— What the task requires —
Which lines run from the one containing "Click the dot separator before the timestamp" to the end of the material below? Retype exactly those, both ends included, and nothing else.

— Available records —
════════════════════
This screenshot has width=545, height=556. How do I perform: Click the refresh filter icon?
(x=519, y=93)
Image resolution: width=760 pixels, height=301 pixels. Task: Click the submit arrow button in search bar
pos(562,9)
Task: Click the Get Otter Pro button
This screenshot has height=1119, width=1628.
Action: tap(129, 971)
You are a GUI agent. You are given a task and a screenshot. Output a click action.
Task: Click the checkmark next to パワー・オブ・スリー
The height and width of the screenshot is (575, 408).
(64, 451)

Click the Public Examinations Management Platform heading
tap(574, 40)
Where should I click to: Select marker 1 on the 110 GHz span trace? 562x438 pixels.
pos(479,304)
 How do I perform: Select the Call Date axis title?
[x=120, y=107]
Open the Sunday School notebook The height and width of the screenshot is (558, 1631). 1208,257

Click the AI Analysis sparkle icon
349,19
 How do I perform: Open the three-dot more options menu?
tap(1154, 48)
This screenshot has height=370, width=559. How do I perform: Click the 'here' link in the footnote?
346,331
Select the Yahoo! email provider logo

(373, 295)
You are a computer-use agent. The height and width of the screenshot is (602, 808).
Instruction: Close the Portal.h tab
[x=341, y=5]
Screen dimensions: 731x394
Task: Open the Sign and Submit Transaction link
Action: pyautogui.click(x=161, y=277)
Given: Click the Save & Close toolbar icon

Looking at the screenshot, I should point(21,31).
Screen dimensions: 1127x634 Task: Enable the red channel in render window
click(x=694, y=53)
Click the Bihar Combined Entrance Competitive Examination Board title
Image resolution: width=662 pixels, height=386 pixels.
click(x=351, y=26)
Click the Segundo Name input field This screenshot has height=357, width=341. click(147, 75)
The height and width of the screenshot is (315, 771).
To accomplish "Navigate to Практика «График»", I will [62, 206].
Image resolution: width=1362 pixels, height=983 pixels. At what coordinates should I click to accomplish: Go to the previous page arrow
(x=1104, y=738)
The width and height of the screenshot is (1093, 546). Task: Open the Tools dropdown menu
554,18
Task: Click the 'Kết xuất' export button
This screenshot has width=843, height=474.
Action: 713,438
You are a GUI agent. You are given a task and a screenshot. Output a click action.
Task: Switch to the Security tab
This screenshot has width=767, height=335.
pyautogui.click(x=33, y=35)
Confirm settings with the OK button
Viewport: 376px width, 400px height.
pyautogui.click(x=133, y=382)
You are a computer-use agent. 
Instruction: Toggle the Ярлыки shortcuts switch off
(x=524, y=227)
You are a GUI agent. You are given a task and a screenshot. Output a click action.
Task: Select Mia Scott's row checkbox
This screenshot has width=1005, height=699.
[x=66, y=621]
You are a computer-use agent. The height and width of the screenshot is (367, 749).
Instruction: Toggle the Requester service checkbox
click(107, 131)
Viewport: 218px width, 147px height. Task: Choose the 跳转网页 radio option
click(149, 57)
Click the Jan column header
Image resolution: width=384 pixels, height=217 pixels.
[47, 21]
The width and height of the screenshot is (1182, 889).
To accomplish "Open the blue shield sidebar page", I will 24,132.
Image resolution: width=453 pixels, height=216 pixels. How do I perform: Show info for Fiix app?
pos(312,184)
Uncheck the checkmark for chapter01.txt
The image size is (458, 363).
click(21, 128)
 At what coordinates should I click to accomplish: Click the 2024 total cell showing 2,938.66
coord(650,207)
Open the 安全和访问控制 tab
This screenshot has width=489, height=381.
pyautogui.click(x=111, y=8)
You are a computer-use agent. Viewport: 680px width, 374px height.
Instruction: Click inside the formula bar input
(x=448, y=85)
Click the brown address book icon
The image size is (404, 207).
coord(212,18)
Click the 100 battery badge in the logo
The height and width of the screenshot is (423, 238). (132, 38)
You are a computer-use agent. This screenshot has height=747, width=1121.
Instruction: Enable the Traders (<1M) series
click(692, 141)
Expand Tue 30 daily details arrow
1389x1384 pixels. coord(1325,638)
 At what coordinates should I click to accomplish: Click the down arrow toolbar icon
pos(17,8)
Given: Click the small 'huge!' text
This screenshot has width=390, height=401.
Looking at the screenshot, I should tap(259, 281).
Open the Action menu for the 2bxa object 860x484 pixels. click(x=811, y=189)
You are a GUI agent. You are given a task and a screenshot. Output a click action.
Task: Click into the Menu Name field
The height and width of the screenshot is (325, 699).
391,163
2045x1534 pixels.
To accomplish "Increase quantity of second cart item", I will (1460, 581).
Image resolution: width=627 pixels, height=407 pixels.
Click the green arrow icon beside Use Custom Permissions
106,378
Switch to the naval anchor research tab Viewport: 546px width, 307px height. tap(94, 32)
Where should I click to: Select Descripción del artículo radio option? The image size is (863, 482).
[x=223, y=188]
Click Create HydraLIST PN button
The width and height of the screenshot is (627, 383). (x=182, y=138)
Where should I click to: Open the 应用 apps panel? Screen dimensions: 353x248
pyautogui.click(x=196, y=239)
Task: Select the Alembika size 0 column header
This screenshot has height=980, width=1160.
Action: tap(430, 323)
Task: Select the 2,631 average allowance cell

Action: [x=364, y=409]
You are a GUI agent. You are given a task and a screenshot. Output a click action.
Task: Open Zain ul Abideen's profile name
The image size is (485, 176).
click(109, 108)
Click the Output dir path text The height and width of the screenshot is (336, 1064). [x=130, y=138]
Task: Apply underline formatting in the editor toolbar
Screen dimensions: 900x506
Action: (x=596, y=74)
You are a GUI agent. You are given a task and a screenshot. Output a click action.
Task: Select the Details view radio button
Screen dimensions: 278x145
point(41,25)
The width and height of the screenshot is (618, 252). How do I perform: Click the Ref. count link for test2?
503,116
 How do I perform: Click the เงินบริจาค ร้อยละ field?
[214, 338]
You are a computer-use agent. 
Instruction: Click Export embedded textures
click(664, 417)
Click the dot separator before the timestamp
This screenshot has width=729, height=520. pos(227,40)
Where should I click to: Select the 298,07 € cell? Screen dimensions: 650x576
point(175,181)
════════════════════
— Response to this task —
Click the dot separator before the timestamp
This screenshot has width=729, height=520. pos(227,40)
Where should I click to: Select the 298,07 € cell? Screen dimensions: 650x576
point(175,181)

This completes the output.